La vérité est terrible à encaisser pour Iori dès lors que son frère Ruri, qui s'était fait passer pour mort afin d'enquêter, lui a appris que Semwl n'est autre que Hisao Shijima, son propre père qui était porté disparu depuis bien longtemps ! Ce dernier est bien décidé à s'accaparer l'Atrail pour arriver à ses fins, et est en passe d'y parvenir... Notre héros a perdu l'usage de la parole et ne peut donc plus communiquer avec l'Atrail, le Quintette a été décimé, et plus rien ne semble pouvoir empêcher le désir de Hisao de reconfigurer le monde. L'avenir de l'humanité telle qu'on la connaît a-t-elle encore la moindre chance d'être sauvée, et Iori pourra-t-il retrouver une jour son train-train quotidien qu'il n'a jamais voulu quitter ?

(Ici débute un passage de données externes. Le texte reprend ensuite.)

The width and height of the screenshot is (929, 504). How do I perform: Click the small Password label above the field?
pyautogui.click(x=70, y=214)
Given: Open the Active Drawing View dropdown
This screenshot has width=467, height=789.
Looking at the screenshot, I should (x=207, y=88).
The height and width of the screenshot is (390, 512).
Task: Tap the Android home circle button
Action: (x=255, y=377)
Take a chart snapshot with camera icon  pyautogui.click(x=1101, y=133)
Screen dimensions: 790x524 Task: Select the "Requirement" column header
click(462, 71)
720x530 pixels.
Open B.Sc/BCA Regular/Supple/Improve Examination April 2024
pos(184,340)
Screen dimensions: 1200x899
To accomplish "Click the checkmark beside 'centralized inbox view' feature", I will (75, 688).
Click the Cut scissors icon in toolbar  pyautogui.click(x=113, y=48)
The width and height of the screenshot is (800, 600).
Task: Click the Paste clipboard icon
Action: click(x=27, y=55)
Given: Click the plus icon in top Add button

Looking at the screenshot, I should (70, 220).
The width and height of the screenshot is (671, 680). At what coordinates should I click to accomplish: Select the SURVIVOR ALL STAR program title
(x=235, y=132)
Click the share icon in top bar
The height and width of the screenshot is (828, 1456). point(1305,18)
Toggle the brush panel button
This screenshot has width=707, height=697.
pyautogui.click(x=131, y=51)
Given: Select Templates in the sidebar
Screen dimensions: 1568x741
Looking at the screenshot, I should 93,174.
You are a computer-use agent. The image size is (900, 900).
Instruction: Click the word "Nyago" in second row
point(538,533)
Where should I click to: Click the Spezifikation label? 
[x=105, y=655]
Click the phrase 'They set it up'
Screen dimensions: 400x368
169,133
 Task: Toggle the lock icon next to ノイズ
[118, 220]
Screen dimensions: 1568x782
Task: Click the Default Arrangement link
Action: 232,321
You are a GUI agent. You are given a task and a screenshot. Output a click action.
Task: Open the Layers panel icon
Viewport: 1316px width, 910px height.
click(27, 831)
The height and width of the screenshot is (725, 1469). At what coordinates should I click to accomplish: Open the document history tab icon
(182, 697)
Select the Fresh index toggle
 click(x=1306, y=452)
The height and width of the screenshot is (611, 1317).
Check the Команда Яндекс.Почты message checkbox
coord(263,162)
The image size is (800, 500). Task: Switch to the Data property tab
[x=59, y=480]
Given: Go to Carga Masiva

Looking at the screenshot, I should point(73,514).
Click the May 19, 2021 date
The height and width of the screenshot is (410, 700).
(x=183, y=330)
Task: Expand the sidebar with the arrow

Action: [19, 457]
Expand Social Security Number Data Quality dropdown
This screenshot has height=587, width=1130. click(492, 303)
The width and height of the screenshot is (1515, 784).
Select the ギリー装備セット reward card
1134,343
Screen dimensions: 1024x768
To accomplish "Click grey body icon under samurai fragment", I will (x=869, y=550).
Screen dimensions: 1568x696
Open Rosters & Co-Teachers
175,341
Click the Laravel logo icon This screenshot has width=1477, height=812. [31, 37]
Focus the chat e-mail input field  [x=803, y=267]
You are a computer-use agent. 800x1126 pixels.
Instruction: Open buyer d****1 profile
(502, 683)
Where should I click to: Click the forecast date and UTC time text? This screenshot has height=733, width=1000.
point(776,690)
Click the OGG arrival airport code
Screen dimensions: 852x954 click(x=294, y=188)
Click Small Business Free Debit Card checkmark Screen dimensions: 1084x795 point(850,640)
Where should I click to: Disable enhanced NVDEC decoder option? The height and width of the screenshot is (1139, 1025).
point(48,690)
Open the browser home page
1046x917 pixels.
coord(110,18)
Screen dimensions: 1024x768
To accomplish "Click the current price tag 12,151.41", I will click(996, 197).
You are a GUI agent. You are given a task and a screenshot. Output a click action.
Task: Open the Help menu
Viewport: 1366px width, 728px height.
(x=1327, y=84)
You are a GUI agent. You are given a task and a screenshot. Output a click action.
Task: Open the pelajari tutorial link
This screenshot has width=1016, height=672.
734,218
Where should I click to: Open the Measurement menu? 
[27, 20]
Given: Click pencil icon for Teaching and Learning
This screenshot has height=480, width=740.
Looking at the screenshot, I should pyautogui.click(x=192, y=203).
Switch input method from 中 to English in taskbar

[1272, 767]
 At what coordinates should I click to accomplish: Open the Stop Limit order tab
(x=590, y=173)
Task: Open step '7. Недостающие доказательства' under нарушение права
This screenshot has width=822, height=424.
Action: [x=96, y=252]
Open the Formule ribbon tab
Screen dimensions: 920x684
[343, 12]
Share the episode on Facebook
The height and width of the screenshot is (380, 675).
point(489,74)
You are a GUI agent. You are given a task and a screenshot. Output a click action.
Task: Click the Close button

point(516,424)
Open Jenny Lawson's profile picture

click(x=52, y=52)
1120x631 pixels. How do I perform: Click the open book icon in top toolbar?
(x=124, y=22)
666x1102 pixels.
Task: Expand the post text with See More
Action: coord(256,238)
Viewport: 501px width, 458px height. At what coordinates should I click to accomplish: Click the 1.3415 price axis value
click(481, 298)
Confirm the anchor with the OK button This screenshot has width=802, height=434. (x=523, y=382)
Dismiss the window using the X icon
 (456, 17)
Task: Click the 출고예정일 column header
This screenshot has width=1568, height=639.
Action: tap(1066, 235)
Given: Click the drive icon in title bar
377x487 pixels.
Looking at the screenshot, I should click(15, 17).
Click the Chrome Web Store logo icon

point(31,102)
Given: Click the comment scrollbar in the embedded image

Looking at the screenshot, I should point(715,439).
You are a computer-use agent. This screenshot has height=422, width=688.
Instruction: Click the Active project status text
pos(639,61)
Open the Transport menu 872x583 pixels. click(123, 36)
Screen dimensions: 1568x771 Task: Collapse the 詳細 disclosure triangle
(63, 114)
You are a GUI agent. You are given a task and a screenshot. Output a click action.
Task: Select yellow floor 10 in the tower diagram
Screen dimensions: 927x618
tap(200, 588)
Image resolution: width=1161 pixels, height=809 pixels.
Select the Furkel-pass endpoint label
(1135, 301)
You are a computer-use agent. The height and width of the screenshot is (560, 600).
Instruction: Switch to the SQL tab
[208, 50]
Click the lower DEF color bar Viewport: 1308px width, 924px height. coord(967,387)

Le sixième et dernier volume d'Atrail, avec ses plus de 300 pages, se veut tout aussi épais que son prédécesseur, et il fallait bien ça pour conclure comme il se doit se récit étonnant et qui a parfois su offrir son petit lot d'événements prenants. Et dans les faits, c'est bel et bien une conclusion aboutie et satisfaisante que Gorô Taniguchi parvient à nous offrir !

Car tout en maintenant le rythme et en pouvant compter sur les visuels fluides d'Akihiro Higuchi, le scénariste, bien connu pour l'histoire de Code Geass, imagine jusqu'au bout un récit bien pensé et offrant encore son lot de retournements de situation. Concrètement, cela passe en premier lieu par une bonne exploitation des personnages, chacun ou presque ayant son rôle à jouer, de notre héros à Ruri en passant par Faï, le Quintette, les différents camps, ou même Kozue et Minato à leur façon. Le parcours de chacun reste honnêtement établi jusqu'à aboutir à une toute fin assez satisfaisante pour chacun d'eux, mais avant cela on a donc droit à un bon lot de nouvelles révélations, en tête desquelles la vérité sur la vraie identité de Hisao et, dans la foulée, sur ce qu'il s'est réellement passé à l'époque du "grand rabotage". Taniguchi a bien pensé les choses, sait réserver d'ultime surprises efficaces tout en entretenant l'action et la tension, poussant même la dernière ligne droite de la confrontation aux confins de l'espace-temps. Et pourtant, au bout de tout ceci, c'est un final presque posé que le récit nous offre, en s'attelant avec une certaine intelligence à d'ultimes choses bien trouvées: les origines de l'Atrail lui-même, ce que celui-ci désir plus que tout, et les questions familiales autour d'Iori. Sa famille a beau être factice, est-ce si important ? Et que voulait réellement Hisao, dans sa quête complètement folle ?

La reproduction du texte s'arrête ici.